- [Source extract]
=======
Principal of the University of Glasgow
- In office 1976–1988
- Preceded by: Sir Charles Wilson
- Succeeded by: Sir William Kerr Fraser

Personal details
- Born: 8 June 1921 Aberdare, Wales
- Died: 4 April 2004 (aged 82)
- Spouse: Joan Bevan
- Alma mater: University College of Wales
- Profession: Geologist

= Alwyn Williams (geologist) =

Welsh geologist (1921–2004)

Sir Alwyn Williams (8 June 1921 – 4 April 2004) was a Welsh geologist, who was Principal of the University of Glasgow from 1976 to 1988, and President of the Royal Society of Edinburgh from 1985 to 1988.
=======
- [Dataset extract]
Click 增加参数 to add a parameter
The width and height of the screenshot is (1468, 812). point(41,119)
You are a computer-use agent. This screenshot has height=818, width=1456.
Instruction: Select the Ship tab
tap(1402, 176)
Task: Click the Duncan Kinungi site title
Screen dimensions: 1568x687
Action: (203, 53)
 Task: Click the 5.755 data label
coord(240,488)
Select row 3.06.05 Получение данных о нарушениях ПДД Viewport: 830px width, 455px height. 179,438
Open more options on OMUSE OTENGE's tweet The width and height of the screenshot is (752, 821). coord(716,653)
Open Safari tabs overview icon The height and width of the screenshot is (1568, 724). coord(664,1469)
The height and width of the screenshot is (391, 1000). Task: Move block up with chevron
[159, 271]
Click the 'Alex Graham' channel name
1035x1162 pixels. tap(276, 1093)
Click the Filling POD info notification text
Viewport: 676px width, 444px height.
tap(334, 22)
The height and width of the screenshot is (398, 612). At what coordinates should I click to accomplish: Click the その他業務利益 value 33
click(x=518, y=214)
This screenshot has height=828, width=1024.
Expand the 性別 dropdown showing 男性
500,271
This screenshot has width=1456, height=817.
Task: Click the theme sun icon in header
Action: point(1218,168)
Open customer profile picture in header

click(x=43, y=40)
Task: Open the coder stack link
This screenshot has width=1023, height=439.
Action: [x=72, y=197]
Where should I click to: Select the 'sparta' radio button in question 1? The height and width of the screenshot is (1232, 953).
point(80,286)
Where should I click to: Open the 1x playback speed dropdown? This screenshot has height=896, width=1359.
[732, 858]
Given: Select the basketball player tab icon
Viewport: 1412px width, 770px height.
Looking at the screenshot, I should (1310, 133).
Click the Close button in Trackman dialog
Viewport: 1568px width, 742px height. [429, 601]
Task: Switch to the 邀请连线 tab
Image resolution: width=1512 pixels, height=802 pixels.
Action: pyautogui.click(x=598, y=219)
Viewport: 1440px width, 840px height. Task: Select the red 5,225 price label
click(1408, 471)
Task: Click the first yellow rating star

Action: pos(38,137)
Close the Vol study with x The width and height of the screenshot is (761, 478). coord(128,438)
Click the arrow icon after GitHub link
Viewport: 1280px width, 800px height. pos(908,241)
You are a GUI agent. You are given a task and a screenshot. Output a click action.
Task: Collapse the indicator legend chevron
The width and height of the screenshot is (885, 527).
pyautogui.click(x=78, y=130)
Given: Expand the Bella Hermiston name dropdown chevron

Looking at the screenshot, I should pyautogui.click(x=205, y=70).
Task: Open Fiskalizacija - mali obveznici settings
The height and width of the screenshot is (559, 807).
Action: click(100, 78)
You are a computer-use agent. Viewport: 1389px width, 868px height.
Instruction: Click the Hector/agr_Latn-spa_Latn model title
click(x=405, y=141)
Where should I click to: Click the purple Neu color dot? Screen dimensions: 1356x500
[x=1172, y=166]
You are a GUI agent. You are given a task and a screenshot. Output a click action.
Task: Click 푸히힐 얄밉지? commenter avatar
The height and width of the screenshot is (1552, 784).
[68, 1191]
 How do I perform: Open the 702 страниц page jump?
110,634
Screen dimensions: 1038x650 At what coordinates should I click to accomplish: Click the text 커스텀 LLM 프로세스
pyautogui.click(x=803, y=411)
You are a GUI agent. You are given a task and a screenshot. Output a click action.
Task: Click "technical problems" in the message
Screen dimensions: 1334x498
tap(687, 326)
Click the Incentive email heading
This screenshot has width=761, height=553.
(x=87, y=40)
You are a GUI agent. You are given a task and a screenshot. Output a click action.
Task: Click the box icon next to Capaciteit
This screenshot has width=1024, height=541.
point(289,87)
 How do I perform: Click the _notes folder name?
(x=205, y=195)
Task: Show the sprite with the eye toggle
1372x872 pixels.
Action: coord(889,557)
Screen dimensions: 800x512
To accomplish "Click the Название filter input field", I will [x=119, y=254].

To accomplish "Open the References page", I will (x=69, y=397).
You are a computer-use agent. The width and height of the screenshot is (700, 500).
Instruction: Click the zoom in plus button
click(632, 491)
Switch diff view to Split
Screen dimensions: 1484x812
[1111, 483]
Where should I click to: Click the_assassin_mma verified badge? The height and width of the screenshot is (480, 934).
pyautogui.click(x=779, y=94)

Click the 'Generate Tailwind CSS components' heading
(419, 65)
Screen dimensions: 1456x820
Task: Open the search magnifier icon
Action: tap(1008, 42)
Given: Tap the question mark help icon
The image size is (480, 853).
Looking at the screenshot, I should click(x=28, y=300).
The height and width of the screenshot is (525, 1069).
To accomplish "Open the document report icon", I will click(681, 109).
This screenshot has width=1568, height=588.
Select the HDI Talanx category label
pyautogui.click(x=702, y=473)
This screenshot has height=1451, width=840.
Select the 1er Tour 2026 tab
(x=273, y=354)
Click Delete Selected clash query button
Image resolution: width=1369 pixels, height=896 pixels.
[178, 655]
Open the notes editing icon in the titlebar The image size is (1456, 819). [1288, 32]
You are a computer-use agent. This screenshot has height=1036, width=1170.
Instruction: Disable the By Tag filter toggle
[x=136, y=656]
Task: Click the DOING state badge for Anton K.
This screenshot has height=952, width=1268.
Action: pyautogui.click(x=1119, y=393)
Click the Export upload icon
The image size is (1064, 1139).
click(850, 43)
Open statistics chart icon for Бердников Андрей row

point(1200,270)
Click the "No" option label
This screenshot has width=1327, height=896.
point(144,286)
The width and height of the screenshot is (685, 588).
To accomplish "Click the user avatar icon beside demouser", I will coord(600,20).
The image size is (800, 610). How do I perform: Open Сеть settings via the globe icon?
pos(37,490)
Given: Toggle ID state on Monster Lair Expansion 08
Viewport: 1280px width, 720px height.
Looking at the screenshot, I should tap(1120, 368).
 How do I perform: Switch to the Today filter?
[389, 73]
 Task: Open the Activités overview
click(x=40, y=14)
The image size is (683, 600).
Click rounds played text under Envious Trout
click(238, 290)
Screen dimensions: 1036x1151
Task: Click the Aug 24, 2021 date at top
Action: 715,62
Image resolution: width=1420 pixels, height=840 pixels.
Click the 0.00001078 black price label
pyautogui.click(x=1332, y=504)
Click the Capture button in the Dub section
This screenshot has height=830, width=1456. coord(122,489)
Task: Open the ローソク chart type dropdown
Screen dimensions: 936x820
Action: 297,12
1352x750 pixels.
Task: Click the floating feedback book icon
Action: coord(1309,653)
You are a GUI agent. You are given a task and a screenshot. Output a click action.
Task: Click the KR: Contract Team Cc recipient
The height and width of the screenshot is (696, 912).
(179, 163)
=======
- [Written task]
Name every person other than Alwyn Williams who appears in the Alwyn Williams profile above.

- [Task output]
- Sir Charles Wilson
- Sir William Kerr Fraser
- Joan Bevan